▶ [What to do]:
Rewrite the material below with "Select" in place of every "Click", keeping everything else the same and leaving out the pictures.

::: Stored data

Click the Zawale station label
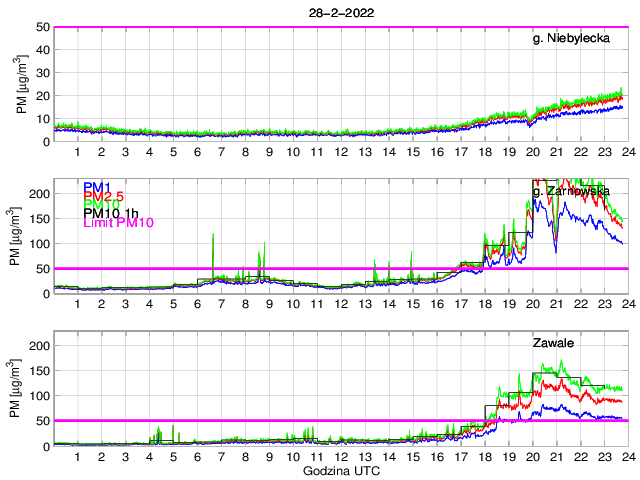[x=553, y=343]
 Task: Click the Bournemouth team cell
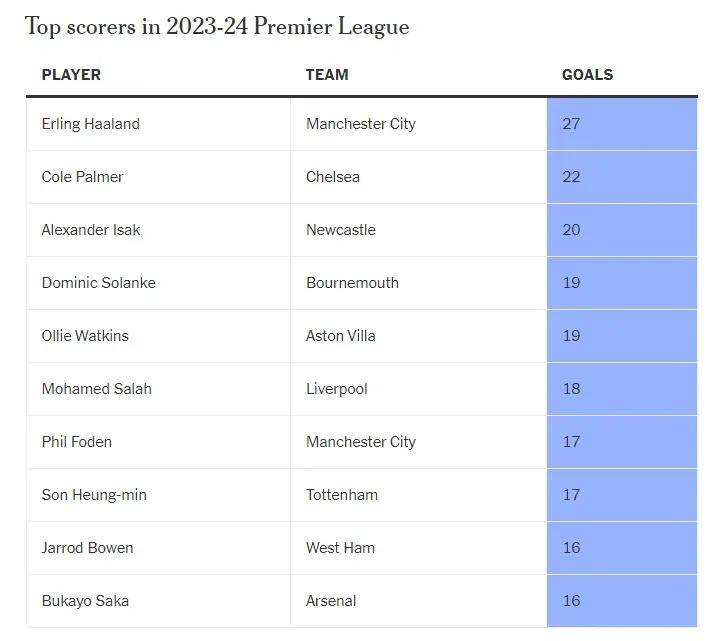[419, 283]
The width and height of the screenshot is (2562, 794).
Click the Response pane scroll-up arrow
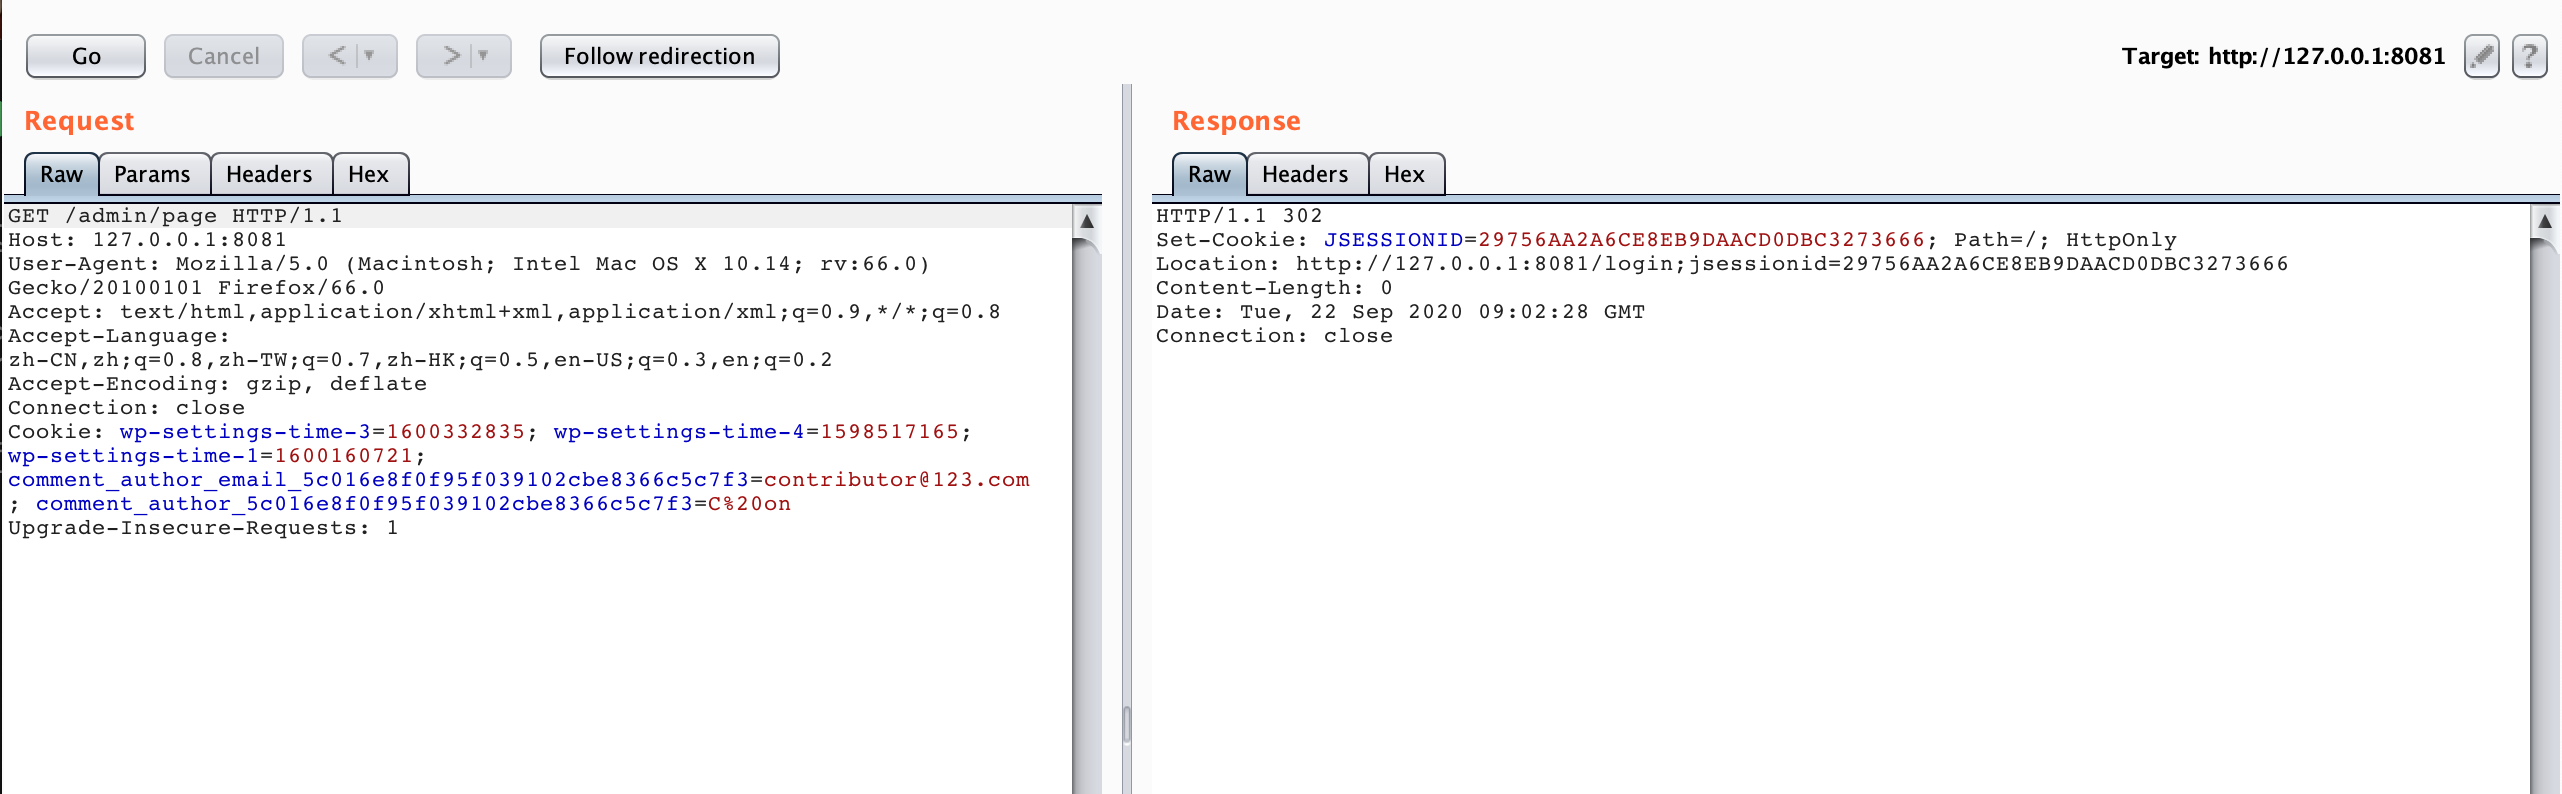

::::::

▶ [Correct response]:
Select the Zawale station label
[x=553, y=343]
 Task: Select the Bournemouth team cell
[419, 283]
The width and height of the screenshot is (2562, 794).
Select the Response pane scroll-up arrow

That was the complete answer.